GC> Perhaps someday when you have the machine cycles to spare you could
GC> compile with '-mfpmath=sse2' and '-mfpmath=387' separately and post
GC> speed measurements.

 I ran lmi_cli self test 20 times after for each of the following builds of
LMI under Debian Linux using g++ 4.3.2:

- 387/32: 32-bit mode build with default flags.
- SSE/32: 32-bit mode build with -mfpmath=sse -msse2.
- 387/64: 64-bit mode build with -mfpmath=387.
- SSE/64: 64-bit mode build with default flags.

All builds also used -O2. The full results are in Appendix A below but the
gist of it is that there are no significant differences between 387 and SSE
versions. OTOH 64 bit versions have ~20% better minimal times (which, I
think, are the most relevant among the numbers I measured as higher numbers
presumably indicate some contention on the system resources as the machine
used for tests isn't completely idle) so it might be beneficial to produce
64 bit LMI versions in the future for performance reasons. Also notice that
32 bit x87 builds were more likely to take significantly longer than
minimal time than the other ones (which explains their poor average).
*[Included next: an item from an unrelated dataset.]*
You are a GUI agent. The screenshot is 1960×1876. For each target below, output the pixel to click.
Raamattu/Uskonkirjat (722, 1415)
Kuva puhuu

This
presumably happens because other stuff on the system uses the FPU but not
SSE but this is just guessing, of course.


 FWIW I also used test_math_functors for its speed tests but they are
pretty useless because the compiler managed to optimize mete0() completely:

(gdb) disassemble mete0
Dump of assembler code for function _Z5mete0v:
0x000000000040abd0 <_Z5mete0v+0>:       mov    rax,0x3f6ad187a99ae58c
0x000000000040abda <_Z5mete0v+10>:      mov    QWORD PTR [rsp-0x8],rax
0x000000000040abdf <_Z5mete0v+15>:      mov    rax,0x3fe33ba7eb52e57c
0x000000000040abe9 <_Z5mete0v+25>:      mov    QWORD PTR [rsp-0x8],rax
0x000000000040abee <_Z5mete0v+30>:      mov    rax,0x3fa40c5871b7c8bf
0x000000000040abf8 <_Z5mete0v+40>:      mov    QWORD PTR [rsp-0x8],rax
0x000000000040abfd <_Z5mete0v+45>:      mov    rax,0x3f9e63dd8e598f27
0x000000000040ac07 <_Z5mete0v+55>:      mov    QWORD PTR [rsp-0x8],rax
0x000000000040ac0c <_Z5mete0v+60>:      ret
End of assembler dump.

So the "slow" method is much faster than the "fast" one: the numbers are
~65ns for mete0() and ~700ns for mete1(). But the really strange thing is
that mete0() takes longer to run (~72ns instead of 65ns) with 387 FP math
even though the disassembly code is identical in both builds. I really,
really don't know how is this possible but I checked and rechecked
everything and there doesn't seem to be anything wrong in my test procedure
and I consistently get the same results. I also get the same results for
mete1() which is ~700ns with SSE and ~720ns without but this might be due
to the difference in the code used in 2 cases (although I'm not even sure
if it's different, I'm just not sure that it's the same). But in mete0()
case I really don't know what could be going on here. My only hypothesis is
that the FP initialization code working directly with x87 control word does
something to slow all the rest of the code down but I don't see what could
it be. Ah, and just to make this even more confusing, this effect is only
present in 64 bit builds, not 32 bit ones. OTOH 32 bit builds are much
slower here because of all pushing to and popping from the stack compared
to just moving values directly into registers in 64 bit build, see Appendix
B.

 To finish with test_math_functors(), I'd also like to notice that while
the results are exactly the same whether SSE is used or not in optimized
build and also between SSE and x87 version of the debug build without
optimizations, they're *not* the same between debug and optimized builds,
see Appendix C. The difference only appears for pow() and it's in 14 and
17th decimal digit for double and long double precision results
respectively so it's hardly significant but it's present. The good news is
that there are at least no differences between the 32 and 64 bit builds.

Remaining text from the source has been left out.